In this article, I provide three stocks I think have great upside in terms of growth but have also shown low volatility over the past five years. Volatility will be judged based on a company’s beta. A beta of one indicates that the amount a stock swings up and down is equal to that of the market, a higher beta indicates the stock swings more than the market, and a lower beta suggests the stock swings less intensely than the market.
A leading technology company
I have previously written an in-depth article about Constellation Software (TSX:CSU), but I felt that its combination of low volatility and excellent potential growth is perfect for this article. Constellation has made a name for itself by acquiring great technology companies and providing the coaching necessary to turn that company into an excellent one. Since being founded in 1995, Constellation has acquired more than 260 start-ups.
One of the largest companies in Canada by market cap, Constellation has a beta of 0.60. Its stock has grown more than 195% over the past five years in what seems to be a straight upwards trend. The company is still focused on growing in the future, so this could be an excellent company for the foundation of your portfolio.
A renewable energy leader
In my opinion, Algonquin Power & Utilities (TSX:AQN)(NYSE:AQN) is one of the best utility companies in Canada. Through its subsidiary, Liberty Power, Algonquin operates 36 wind, solar, hydro, and thermal energy facilities across North America. The company plans to continue growing in the future by acquiring new facilities, working with communities to develop new wind and solar facilities and partnering with third parties that can benefit from the assets that Liberty Power can provide.

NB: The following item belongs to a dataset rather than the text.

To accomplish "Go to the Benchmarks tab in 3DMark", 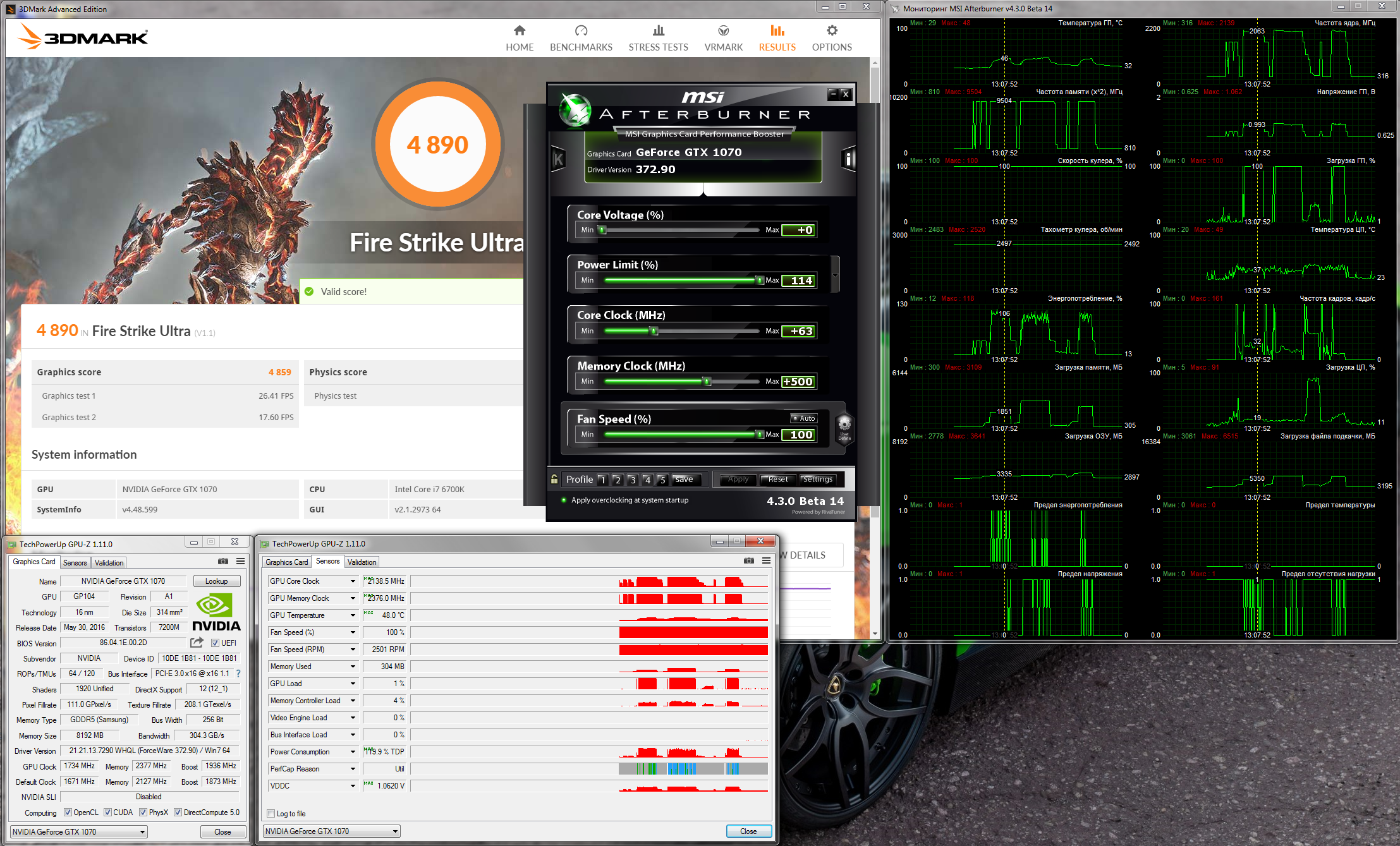I will tap(581, 38).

A much smaller company than Constellation, Algonquin is on the larger end of a mid-cap company (market cap of just under $10 billion). As is normal for utility companies, it has a very low beta of 0.34. Algonquin stock is up more than 97% over the past five years, and that number was even higher pre-pandemic (133% growth over the past five years). This company is also an excellent provider of dividends, as it is listed among the Canadian Dividend Aristocrats, having increased its distribution for nine consecutive years.
An up-and-coming renewable energy producer
Finally, we get to our last company of the article, Innergex Renewable Energy (TSX:INE). Admittedly, I have just recently come across this company, but as I kept reading about it, I found myself becoming a big fan of what it’s doing, and I think it would be a great addition to this list.

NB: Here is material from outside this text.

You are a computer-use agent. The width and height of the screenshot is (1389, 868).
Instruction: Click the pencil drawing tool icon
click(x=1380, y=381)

Innergex operates 69 hydro, wind, and solar energy facilities in Canada, the United States, France, and Chile. It has recently secured land rights to develop more facilities across North America. The company is backed by Hydro-Quebec, which owns a 20% stake in the company.

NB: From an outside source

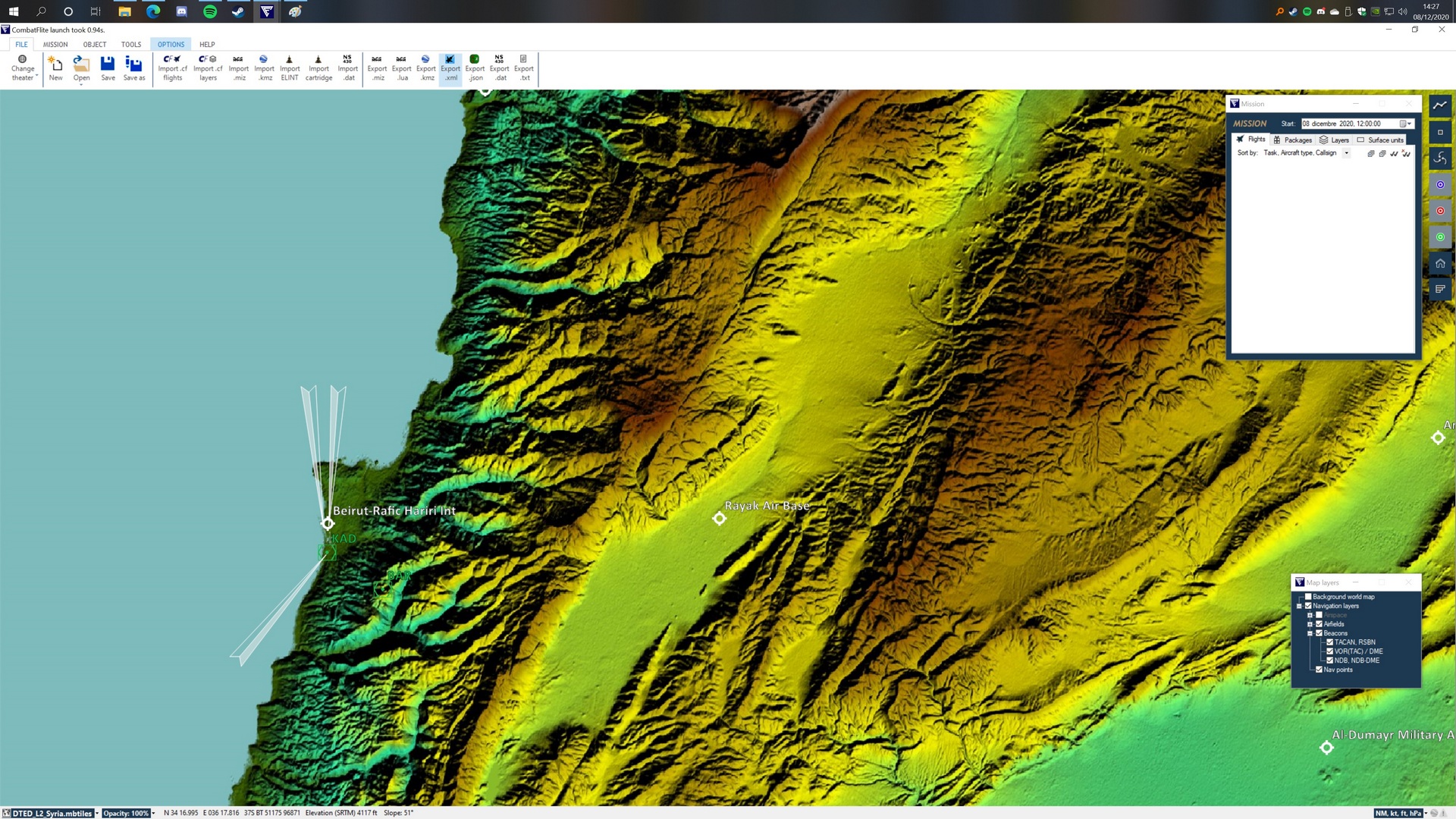Switch to the Packages tab
1456x819 pixels.
[1292, 140]
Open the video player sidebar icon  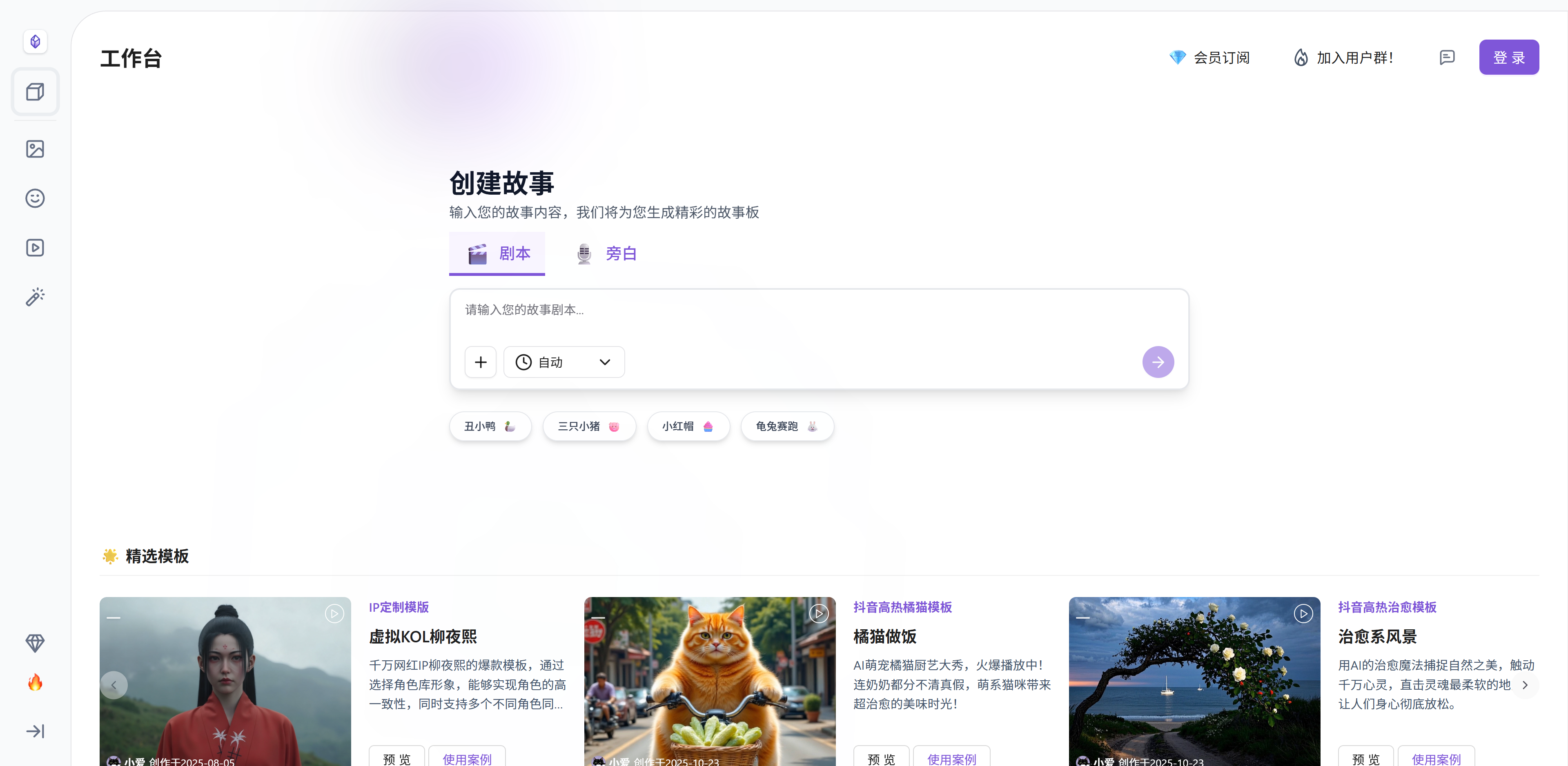pos(35,248)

The smallest company on the list ($3.3 billion market cap), Innergex has a beta of 0.33. Its stock has grown about 80% over the past five years. As renewable energy becomes more prevalent around the world, this company is sure to benefit and further grow in the future.
If you do not have the stomach to see your investments swing wildly up and down, then sticking to stocks with lower volatility may be better for you. Fortunately, you do not need to give up a lot of growth if you decide to do this. I have provided examples of three companies that have low volatility but can still grow much larger in the future.